HTML Content Extractor is easy to integrate with your program. Main class that does all processing is Kce. In addition, it can accept any implementations of NodeFoundListener interface. This is useful if you, for instance, want to extract all links and titles from HTML pages in advance to cleaning. This code snippet will help you to include HTML Content Extractor library into your Java source code:

01     // allocate a new extractor with default settings
02     KceSettings settings = new KceSettings();
03     // load settings from "conf/keycontent.properties" file
04     settings.loadSettings("conf/keycontent.properties");
05     // construct a new extractor
06     Kce extractor = new Kce(settings);
07     // register additional listeners
08     LinkFoundListener linkFoundListener = new LinkFoundListener();
09     TitleFoundListener titleNodeFoundListener = new TitleFoundListener();
10     extractor.registerNodeFoundListener(linkFoundListener);
11     extractor.registerNodeFoundListener(titleNodeFoundListener);
12     // perform extraction of key content from a html file "file.html" encoded as ISO-8859-1 
13     Document document = extractor.extractKeyContent(new FileInputStream(new File("file.html")),
14                                                     "ISO-8859-1"null);
15     if (document != null) { // cleaning was successful 
16       StringWriter stringWriter = new StringWriter();
17       // present cleaned document as String
18       Kce.prettyPrint(document, "utf-8", stringWriter);
19       System.out.println(stringWriter);
20     }


License

Copyright (c) 2005 by Vladimir Poroshin. All Rights Reserved.

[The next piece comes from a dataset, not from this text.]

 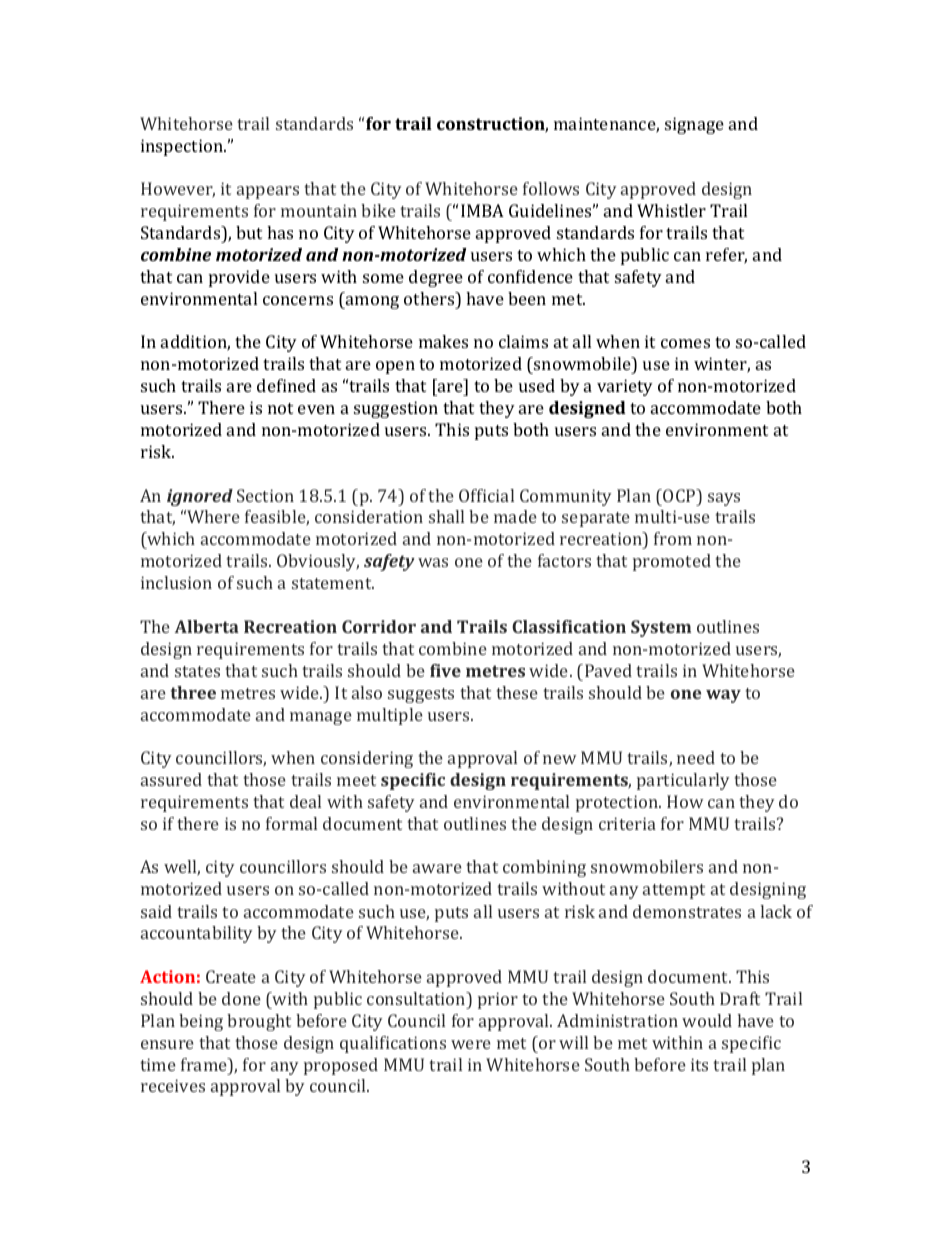 I want to click on frame, so click(x=205, y=1064).
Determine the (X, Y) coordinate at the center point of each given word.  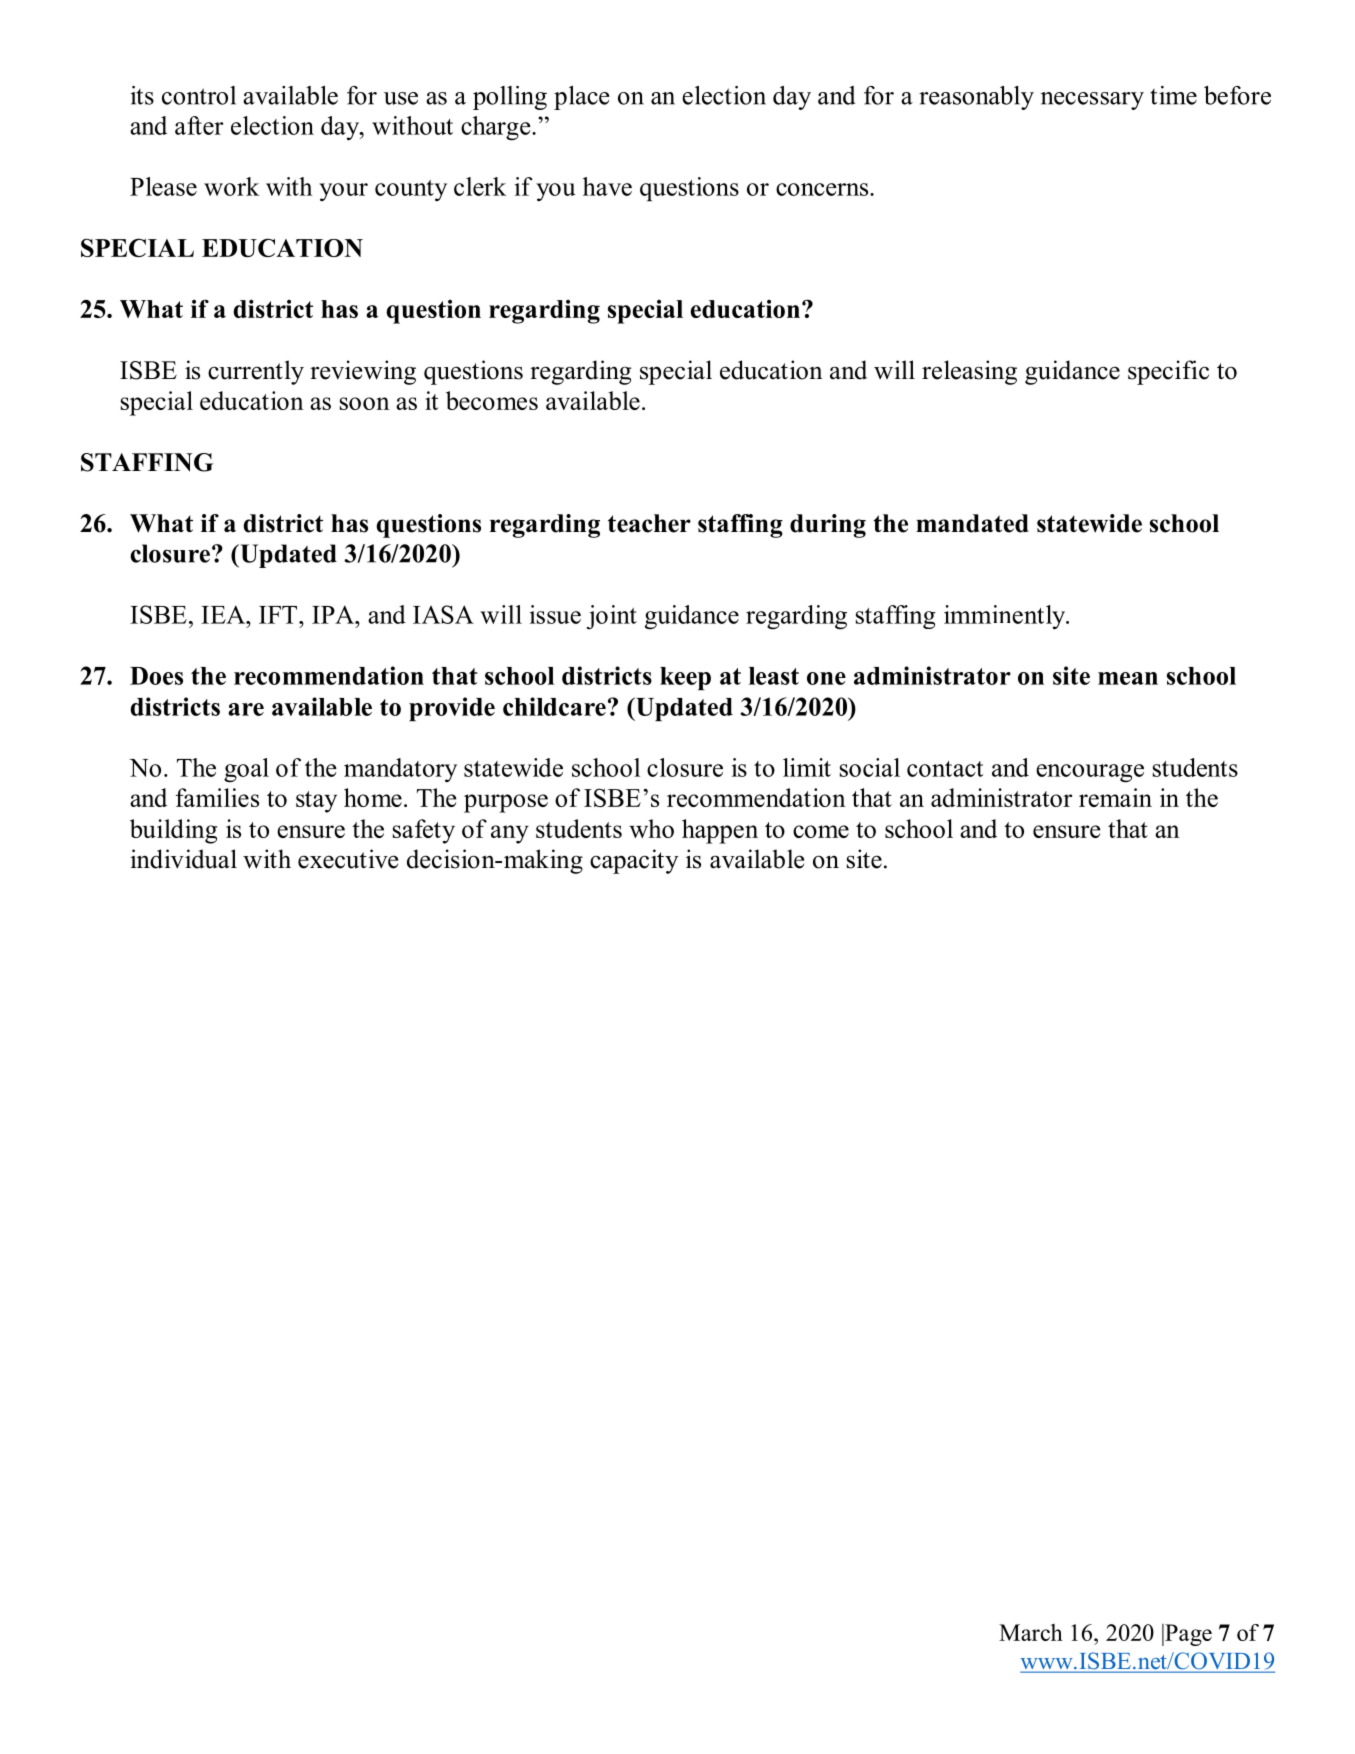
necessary (1092, 101)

This program is free software; you can redistribute it and/or modify it under the terms of the GNU General Public License as published by the Free Software Foundation; either version 2 of the License, or (at your option) any later version. This program is distributed in the hope that it will be useful, but WITHOUT ANY WARRANTY; without even the implied warranty of MERCHANTABILITY or FITNESS FOR A PARTICULAR PURPOSE. See the GNU General Public License for more details.